P5227 [AHOI2013] 连通图 题解

考虑线段树分治。

每一条边存在的时间是若干个区间，在线段树上将这些区间加入这条边，离线之后使用可撤销并查集按秩合并。如果 $1$ 点的根所在集合大小为 $n$，则是连通，输出 $r-l+1$ 个 $\texttt{Connected}$，否则递归往下即可。

#include <iostream>
#include <algorithm>
#include <cmath>
#include <cstring>
#include <string>
#include <vector>
#include <stack>
using namespace std;

const int N = 2e5 + 5;

int n, m, k;
vector<int> V[N];
int u[N], v[N];

class Union_Find
{
public:
	int fa[N], sz[N];
	void Init()
	{
		for (int i = 0; i < N; i++) fa[i] = i, sz[i] = 1;
	}
	int find(int u)
	{
		return(fa[u] == u ? u : find(fa[u]));
	}
	pair<int, int> merge(int u, int v)
	{
		if ((u = find(u)) == (v = find(v)))
		{
			exit(-1);
		}
		if (sz[u] < sz[v]) swap(u, v);
		fa[v] = u;
		sz[u] += sz[v];
		return make_pair(u, v);
	}
	void del(int u, int v)
	{
		fa[v] = v;
		sz[u] -= sz[v];
	}
}uf;

class SegmentTree
{
public:
	struct Node
	{
		int l, r;
		vector<pair<int, int>> v;
	}tr[N << 2];
	void build(int u, int l, int r)
	{
		tr[u] = { l, r };
		tr[u].v.clear();
		tr[u].v.shrink_to_fit();
		if (l == r) return;
		int mid = l + r >> 1;
		build(u << 1, l, mid);
		build(u << 1 | 1, mid + 1, r);
	}
	void update(int u, int l, int r, auto v)
	{
		if (tr[u].l >= l and tr[u].r <= r)
		{
			tr[u].v.emplace_back(v);
			return;
		}
		int mid = tr[u].l + tr[u].r >> 1;
		if (l <= mid) update(u << 1, l, r, v);
		if (r > mid) update(u << 1 | 1, l, r, v);
	}
	void solve(int u)

■ **所给数据**
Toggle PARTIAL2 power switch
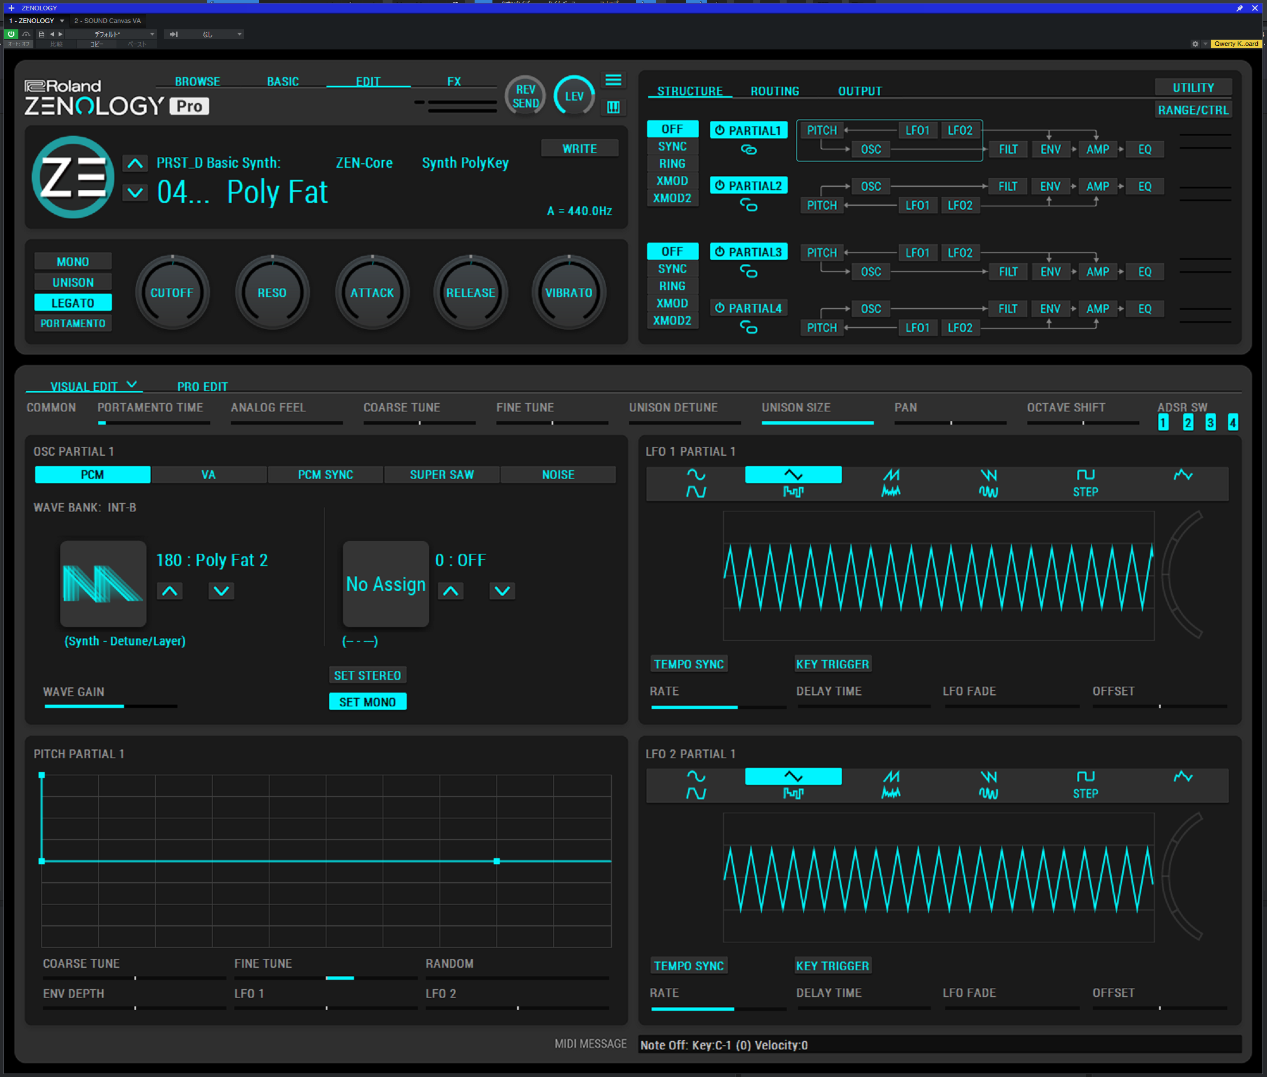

■ **问题**
请判断下列三个说法是否与阅读文本相符，每条回答“是”或“否”，并原样引用阅读文本中起决定作用的文字。1. 并查集合并时，若第一个根所在集合较小，会先交换两个根，再把第二个根的父节点设为第一个根。2. 判断连通的条件是 1 点的根所在集合大小为 n−1。3. 常量 N 被定义为 1e5 + 5。

■ **回答**
1. 是。"if (sz[u] < sz[v]) swap(u, v);"，"fa[v] = u;"
2. 否。"如果 $1$ 点的根所在集合大小为 $n$，则是连通"
3. 否。"const int N = 2e5 + 5;"